On 16 Apr 2014, at 2:05, Scott A. McIntyre wrote:

Apple Mail lets you flag different messages with different colours. There seems to be SOME support for that in MailMate, in that previously flagged messages from Mail.app show up with a different coloured flag in MailMate (I've seen at least Red and Yellow flags).

That is correct. You might not care, but here is the technical explanation for the records:

Apple Mail uses 3 IMAP keywords to specify color (in addition to the standard `\Flagged`):

        $MailFlagBit0
        $MailFlagBit1
        $MailFlagBit2

As indicated by the names, these are interpreted as bits and therefore 8 different combinations (colors) are possible. Only 7 are used by Apple Mail though (IIRC).

As you have noticed, MailMate uses these IMAP keywords to change the color of the flag.

However, how can I make better/greater use of that?  Or can I for now?

Yes, the standard key bindings include this:

        "F" = {
"0" = ( "removeTag:", "\\Flagged", "removeTag:", "$MailFlagBit0", "removeTag:", "$MailFlagBit1", "removeTag:", "$MailFlagBit2" ); "1" = ( "setTag:", "\\Flagged", "removeTag:", "$MailFlagBit0", "removeTag:", "$MailFlagBit1", "removeTag:", "$MailFlagBit2" ); "2" = ( "setTag:", "\\Flagged", "setTag:", "$MailFlagBit0", "removeTag:", "$MailFlagBit1", "removeTag:", "$MailFlagBit2" );
                ...
        };

This means that if you hit ⇧F and then follow it by a number (1-7) then you can set the color of the flag (0 removes the flag). This is all you need to know. The rest is just because I like to tell how it works ;-)

I saw that Benny mentioned there was work going on with the tag feature, and I'm happy to wait - but I did like the ability to simply flag something with a certain colour to represent a prioritisation interest for my attention.

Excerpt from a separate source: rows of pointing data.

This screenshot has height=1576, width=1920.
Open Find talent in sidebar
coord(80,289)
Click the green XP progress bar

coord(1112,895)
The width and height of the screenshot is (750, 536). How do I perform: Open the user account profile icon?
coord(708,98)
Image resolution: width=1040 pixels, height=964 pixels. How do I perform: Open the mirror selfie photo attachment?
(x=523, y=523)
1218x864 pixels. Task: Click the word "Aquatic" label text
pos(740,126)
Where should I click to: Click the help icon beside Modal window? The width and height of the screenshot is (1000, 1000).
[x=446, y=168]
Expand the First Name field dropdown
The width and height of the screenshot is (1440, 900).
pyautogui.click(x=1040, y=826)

The “work” done is currently only a list of things to do to improve tagging in general. Some day.

Off topic: The bit-technique used by Apple is interesting because some (many?) servers have a limitation on the number of tags (IMAP keywords) available. I don't really have complaints from users about this yet, but the bit-technique could be a workaround to allow a very large number of tags with a very small number of IMAP keywords (for example, 16 IMAP keywords could be used to provide 65536 tags). This would of course require a mapping from tag names to bits, but a mapping is already necessary if using non-ASCII tag names.